Thread
#prefect-community
    Mark McDonald

    Mark McDonald

    1 year ago
    Hi - we have a flow that occasionally gets stuck in a running state until we manually cancel it. We tried using the automations feature, but we encountered this situation last night and it didn't work
    the automation should cancel the flow if does not finish after 65 minutes
    as you can see, it ran past 65 minutes, so we manually cancelled it - the automation didnt seem to do anything
    Kevin Kho

    Kevin Kho

    1 year ago
    Hey @Mark McDonald, is the flow expected to get stuck in a running state sometimes?
    About the automation, I’ll bring that up to the team
    Mark McDonald

    Mark McDonald

    1 year ago
    thanks @Kevin Kho - it's not expected to get caught in a running state. I wish I could explain why it happens. I run this flow every hour, 24 hours a day, 7 days a week. About once or twice a week, a flow run just seems to get stuck in the running state, unexplainably.
    Kevin Kho

    Kevin Kho

    1 year ago
    I see this happen when Dask itself freezes to being resource constrained.

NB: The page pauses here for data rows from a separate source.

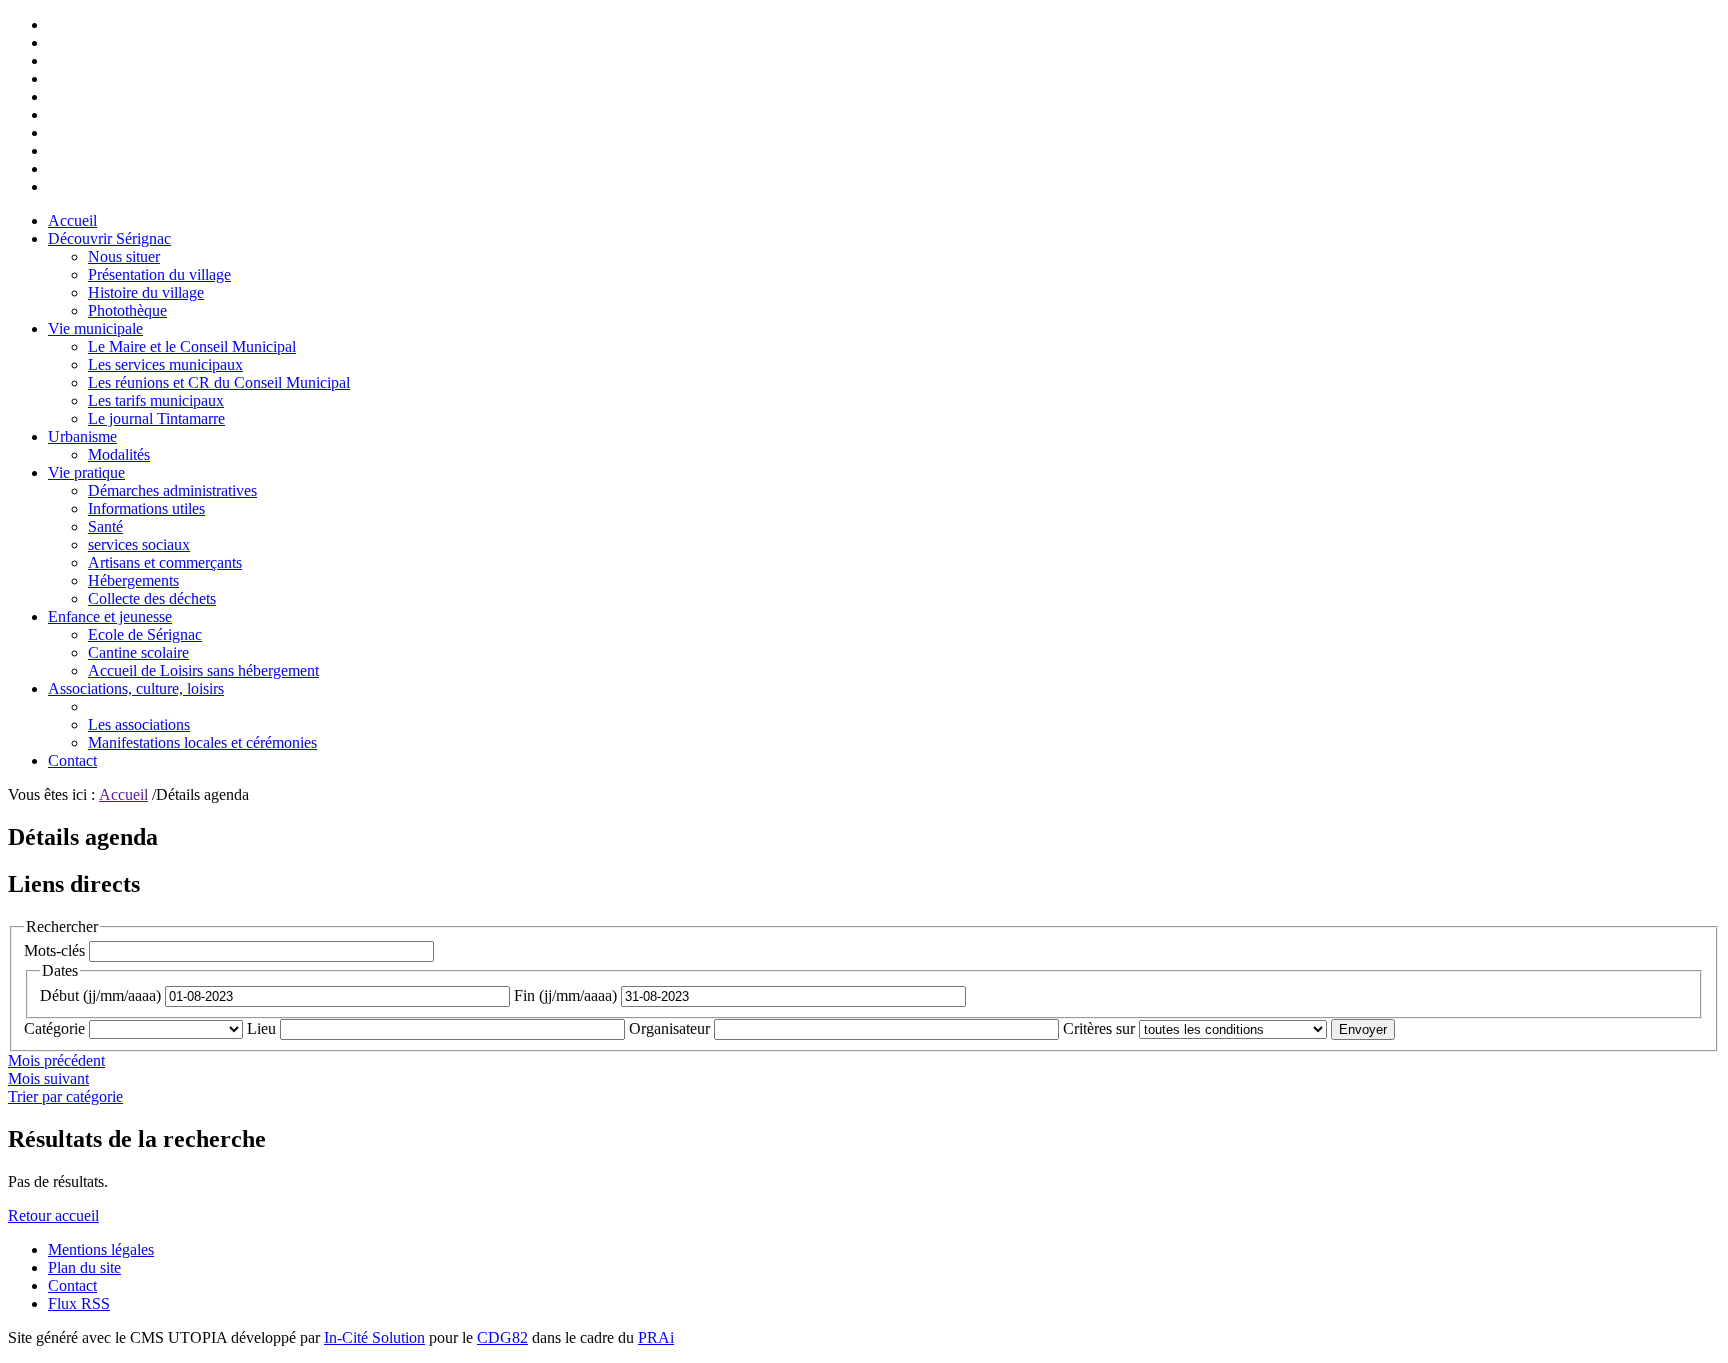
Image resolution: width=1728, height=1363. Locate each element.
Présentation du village (159, 274)
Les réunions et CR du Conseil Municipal (219, 382)
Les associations (139, 724)
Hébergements (133, 580)
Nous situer (124, 256)
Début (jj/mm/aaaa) (100, 995)
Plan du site (84, 1267)
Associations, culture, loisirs (136, 688)
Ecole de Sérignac (145, 634)
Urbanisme (82, 436)
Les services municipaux (165, 364)
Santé (105, 526)
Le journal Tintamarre (156, 418)
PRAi (656, 1337)
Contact (72, 760)
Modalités (119, 454)
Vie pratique (86, 472)
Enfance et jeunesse (110, 616)
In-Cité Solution (374, 1337)
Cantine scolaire (138, 652)
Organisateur (669, 1028)
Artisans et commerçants (165, 562)
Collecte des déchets (152, 598)
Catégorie (54, 1028)
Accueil (72, 220)
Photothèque (127, 310)
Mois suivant (48, 1078)
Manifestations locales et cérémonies (202, 742)
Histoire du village (146, 292)
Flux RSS (79, 1303)
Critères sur (1099, 1028)
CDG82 (502, 1337)
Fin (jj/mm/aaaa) (565, 995)
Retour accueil (53, 1215)
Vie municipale (95, 328)
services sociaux (139, 544)
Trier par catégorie (65, 1096)
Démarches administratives (172, 490)
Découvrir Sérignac (109, 238)
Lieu (261, 1028)
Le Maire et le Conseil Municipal (192, 346)
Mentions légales (101, 1249)
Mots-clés (54, 950)
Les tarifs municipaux (156, 400)
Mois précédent (56, 1060)
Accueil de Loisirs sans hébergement (203, 670)
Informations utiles (146, 508)
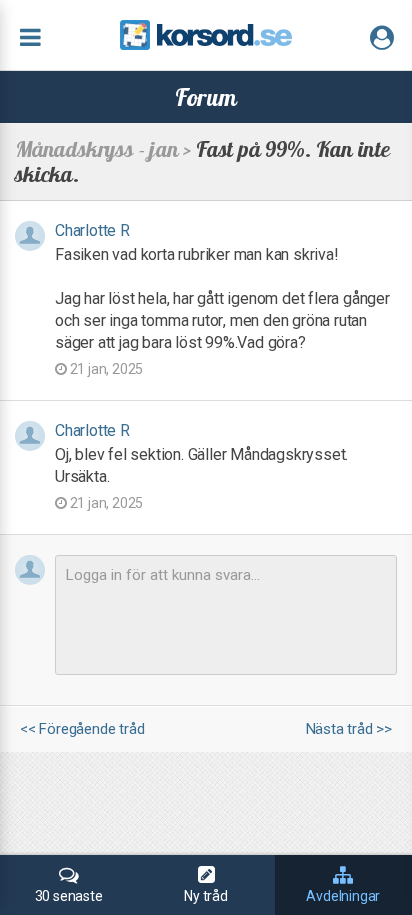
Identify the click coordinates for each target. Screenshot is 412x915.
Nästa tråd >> (349, 729)
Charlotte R (92, 230)
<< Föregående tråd (82, 729)
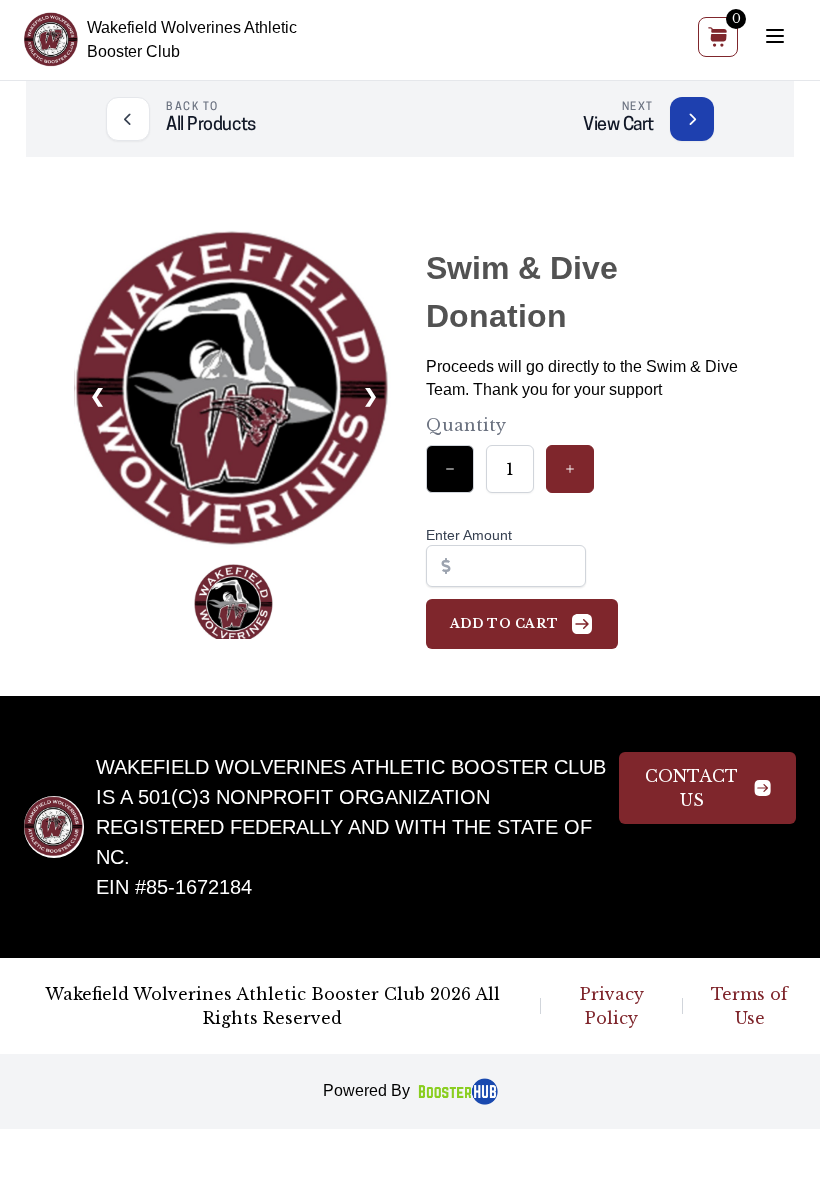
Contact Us (691, 788)
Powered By (366, 1090)
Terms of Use (749, 1006)
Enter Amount (469, 535)
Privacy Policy (612, 1006)
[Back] (128, 119)
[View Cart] (692, 119)
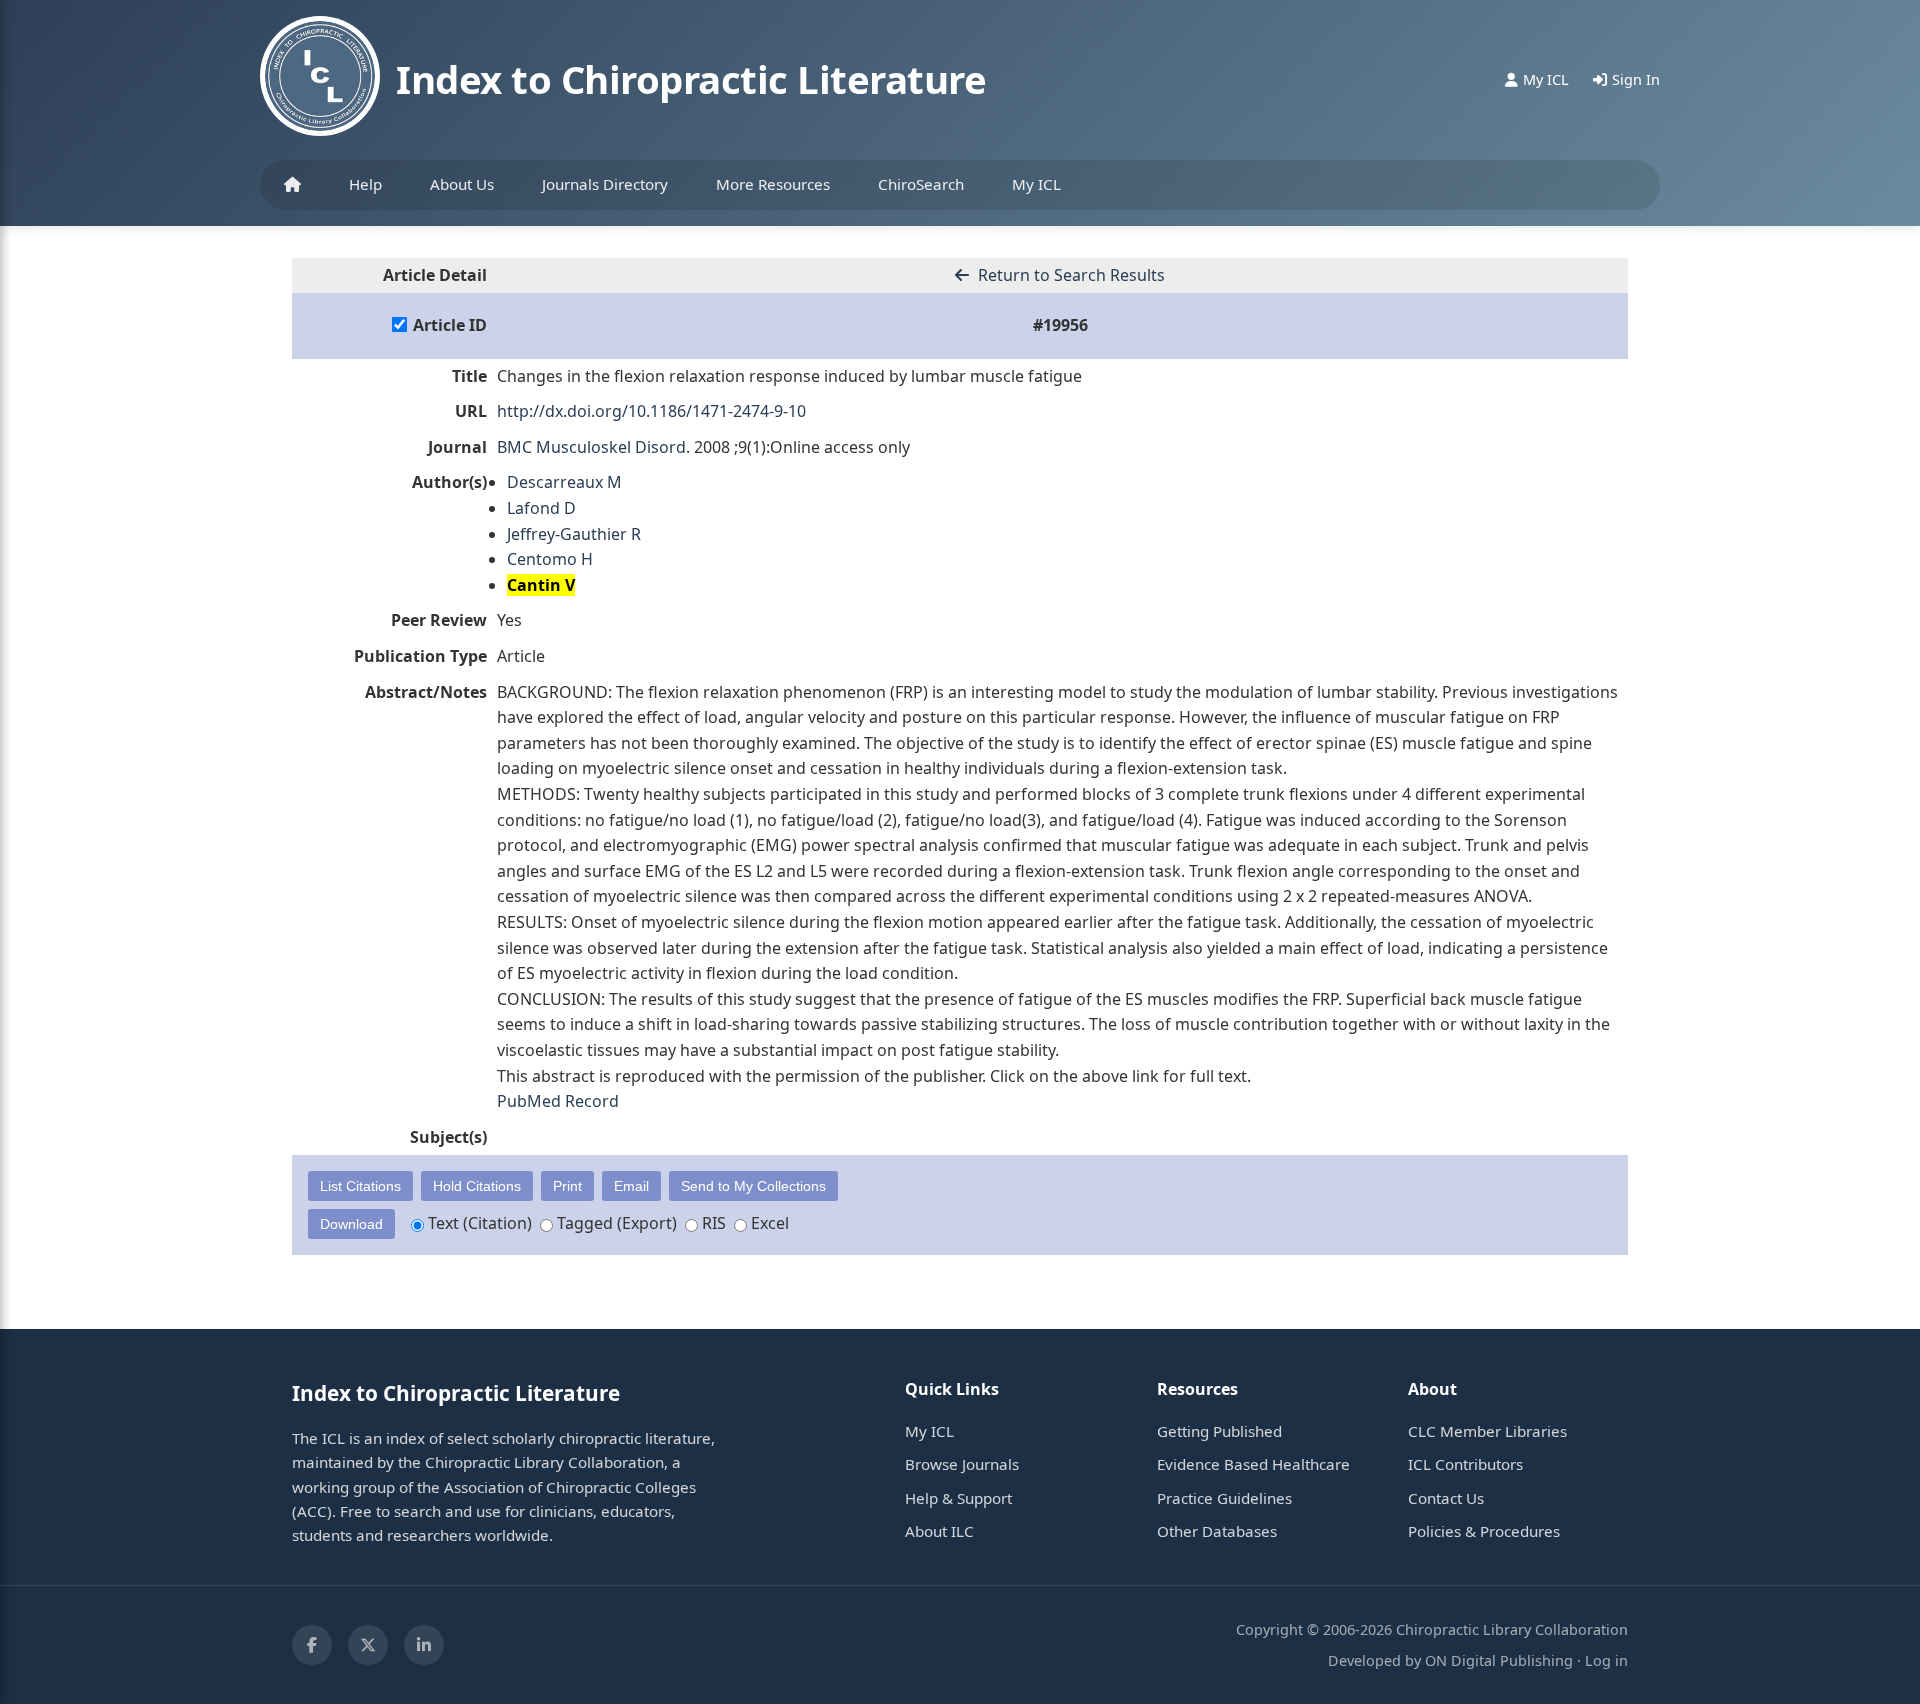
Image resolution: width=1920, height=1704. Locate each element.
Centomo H (550, 559)
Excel (768, 1223)
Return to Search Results (1069, 275)
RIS (712, 1223)
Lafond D (541, 508)
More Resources (773, 184)
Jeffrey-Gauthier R (574, 534)
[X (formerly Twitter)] (368, 1645)
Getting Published (1219, 1431)
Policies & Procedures (1484, 1531)
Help (365, 184)
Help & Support (958, 1498)
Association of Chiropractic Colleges (570, 1487)
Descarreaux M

Any signs of that going on?
    Mark McDonald

    Mark McDonald

    1 year ago
    interesting - from our container insights, it looks like there is plenty of available cpu and memory. I will try to dig into this deeper today
    Michael Adkins

    Michael Adkins

    1 year ago
    Hey @Mark McDonald -- Could you do me a favor and give me the flow run id that was not cancelled and in the interactive API query for the hook and share the one for that automation? e.g.
    query {
      hook {
        action_id
        id
        event_tags
        event_type
      }
    }
    Mark McDonald

    Mark McDonald

    1 year ago
    sure - @Michael Adkins this is the flow run that was not cancelled by the automation 7f066f3b-7e0e-453a-a925-6a5f5d1ee485
    this is the response for the automation
    {
      "data": {
        "hook": [
          {
            "action_id": "e9e1ef7a-3b1a-4526-88de-c4318021194a",
            "id": "066c67bb-f3cf-465a-93e0-2fa39e37a2e7",
            "event_tags": {
              "flow_sla_config_id": [
                "24426ad8-c36a-41f0-a97f-3e0f1ea25efe"
              ]
            },
            "event_type": "FlowSLAFailedEvent"
          }
        ]
      }
    }
    Michael Adkins

    Michael Adkins

    1 year ago
    Great thanks, I'll look into some logs and get back to you
    I'm continuing to investigate this, just fyi
    Hey @Mark McDonald -- just to confirm, this run started after you created the automation right?
    Could you also show me:
    query {
      flow_sla_config {
        id
        kind
        flow_groups {
          id
        }
        duration_seconds
      }
    }
    Mark McDonald

    Mark McDonald

    1 year ago
    @Michael Adkins confirmed
    {
      "data": {
        "flow_sla_config": [
          {
            "id": "4766b0e8-f8bb-46b3-9bbe-2aac4ec14082",
            "kind": "STARTED_NOT_FINISHED",
            "flow_groups": [
              {
                "id": "0fb8a078-86f5-4812-b7df-f86d462feb9d"
              }
            ],
            "duration_seconds": 3600
          },
          {
            "id": "24426ad8-c36a-41f0-a97f-3e0f1ea25efe",
            "kind": "STARTED_NOT_FINISHED",
            "flow_groups": [
              {
                "id": "49876534-8f63-45e6-96cd-b09ba1344fc8"
              }
            ],
            "duration_seconds": 3900
          }
        ]
      }
    }
    I think the one with duration is 3600 is what I initially created, and then I updated it to a duration of 3900
    again, this was all done before the flow that should have been cancelled ran
    Michael Adkins

    Michael Adkins

    1 year ago
    Hey @Mark McDonald -- so it looks like the flow group
    49876534-8f63-45e6-96cd-b09ba1344fc8
    does not exist which would be why your SLA was not enforced. Your flow run belongs to the flow group
    22f322dd-0201-4769-9246-2a1b6551527c
    -- did you delete the flow group after creating the automation and register a new one?
    Mark McDonald

    Mark McDonald

    1 year ago
    so - that's an interesting point, we have multiple projects for our different environments. We have a uat and a prod project that has separate flows by the same name
    so, because the UI doesn't allow you to select the project, I assumed you were querying based on flow name
    afaik, we never deleted a flow group for this particular flow. We redeploy the flow approximately 1x per week, but the flow group never changes
    ahh - ok I think I had the wrong project @Michael Adkins - sorry about that I didn't see the "project name" in the top right corner when I set this up
    consider this issue closed - I will let you know if the automation is successful the next time this flow runs past the sla
    thank you for the help, and apologies for the false alarm
    Michael Adkins

    Michael Adkins

    1 year ago
    No problem! Glad we got it sorted out.